Only the lines with the string "computer" are needed; return each of them from the entries below.

── EXCERPTED RECORDS

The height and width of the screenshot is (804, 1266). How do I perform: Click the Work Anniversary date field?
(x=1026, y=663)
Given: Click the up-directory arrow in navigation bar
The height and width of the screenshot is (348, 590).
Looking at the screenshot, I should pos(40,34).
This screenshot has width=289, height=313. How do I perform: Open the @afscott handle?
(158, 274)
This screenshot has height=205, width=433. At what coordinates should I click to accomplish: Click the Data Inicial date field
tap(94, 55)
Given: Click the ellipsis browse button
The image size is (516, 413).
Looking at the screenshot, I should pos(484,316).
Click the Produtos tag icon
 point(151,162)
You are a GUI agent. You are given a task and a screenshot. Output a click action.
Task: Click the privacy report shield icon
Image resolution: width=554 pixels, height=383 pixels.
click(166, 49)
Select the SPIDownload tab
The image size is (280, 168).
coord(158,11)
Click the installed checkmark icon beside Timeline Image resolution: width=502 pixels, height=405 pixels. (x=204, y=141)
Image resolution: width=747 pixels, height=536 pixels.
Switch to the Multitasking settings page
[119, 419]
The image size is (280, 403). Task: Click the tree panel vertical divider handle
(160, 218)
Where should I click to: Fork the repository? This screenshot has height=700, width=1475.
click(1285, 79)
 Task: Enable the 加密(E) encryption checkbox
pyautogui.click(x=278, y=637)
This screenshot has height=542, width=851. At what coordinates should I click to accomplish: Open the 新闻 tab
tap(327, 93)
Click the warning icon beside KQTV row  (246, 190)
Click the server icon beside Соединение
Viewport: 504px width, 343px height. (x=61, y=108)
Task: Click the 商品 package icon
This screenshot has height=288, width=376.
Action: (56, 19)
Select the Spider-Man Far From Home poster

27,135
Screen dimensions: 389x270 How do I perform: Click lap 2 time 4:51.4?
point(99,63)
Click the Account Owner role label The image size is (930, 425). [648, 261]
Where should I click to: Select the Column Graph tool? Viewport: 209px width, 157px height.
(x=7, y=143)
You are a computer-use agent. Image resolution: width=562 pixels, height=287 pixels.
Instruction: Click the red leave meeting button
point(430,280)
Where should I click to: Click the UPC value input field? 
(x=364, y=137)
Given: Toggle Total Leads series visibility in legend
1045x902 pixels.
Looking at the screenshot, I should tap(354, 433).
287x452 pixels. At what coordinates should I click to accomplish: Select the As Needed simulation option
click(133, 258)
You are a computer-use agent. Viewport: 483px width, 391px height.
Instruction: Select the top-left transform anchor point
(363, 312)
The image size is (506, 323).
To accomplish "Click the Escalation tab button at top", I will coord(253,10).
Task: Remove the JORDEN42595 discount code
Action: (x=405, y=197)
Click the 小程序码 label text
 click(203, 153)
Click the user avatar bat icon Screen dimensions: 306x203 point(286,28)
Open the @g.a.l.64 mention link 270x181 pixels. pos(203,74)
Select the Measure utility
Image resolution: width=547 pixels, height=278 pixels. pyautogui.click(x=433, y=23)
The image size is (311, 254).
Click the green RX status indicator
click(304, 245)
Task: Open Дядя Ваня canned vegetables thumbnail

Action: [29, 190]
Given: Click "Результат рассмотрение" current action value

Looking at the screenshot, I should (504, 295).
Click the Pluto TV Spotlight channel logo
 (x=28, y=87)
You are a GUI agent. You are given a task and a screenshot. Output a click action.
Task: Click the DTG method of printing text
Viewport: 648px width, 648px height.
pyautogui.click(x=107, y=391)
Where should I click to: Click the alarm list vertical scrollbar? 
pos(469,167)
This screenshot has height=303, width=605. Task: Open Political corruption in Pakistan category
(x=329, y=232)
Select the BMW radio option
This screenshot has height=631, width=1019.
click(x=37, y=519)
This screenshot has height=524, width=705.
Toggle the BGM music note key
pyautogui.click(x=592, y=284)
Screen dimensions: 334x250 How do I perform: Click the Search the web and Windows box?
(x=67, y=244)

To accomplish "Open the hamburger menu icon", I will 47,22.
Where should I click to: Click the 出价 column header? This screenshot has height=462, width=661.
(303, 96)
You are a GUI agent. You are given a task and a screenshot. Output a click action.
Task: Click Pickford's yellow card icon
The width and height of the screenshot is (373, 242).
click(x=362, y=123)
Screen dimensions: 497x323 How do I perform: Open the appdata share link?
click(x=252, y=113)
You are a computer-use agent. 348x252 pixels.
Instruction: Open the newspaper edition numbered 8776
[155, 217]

────

= ANSWER SPACE =
You are a computer-use agent. Image resolution: width=562 pixels, height=287 pixels.
You are a computer-use agent. Viewport: 483px width, 391px height.
You are a computer-use agent. 348x252 pixels.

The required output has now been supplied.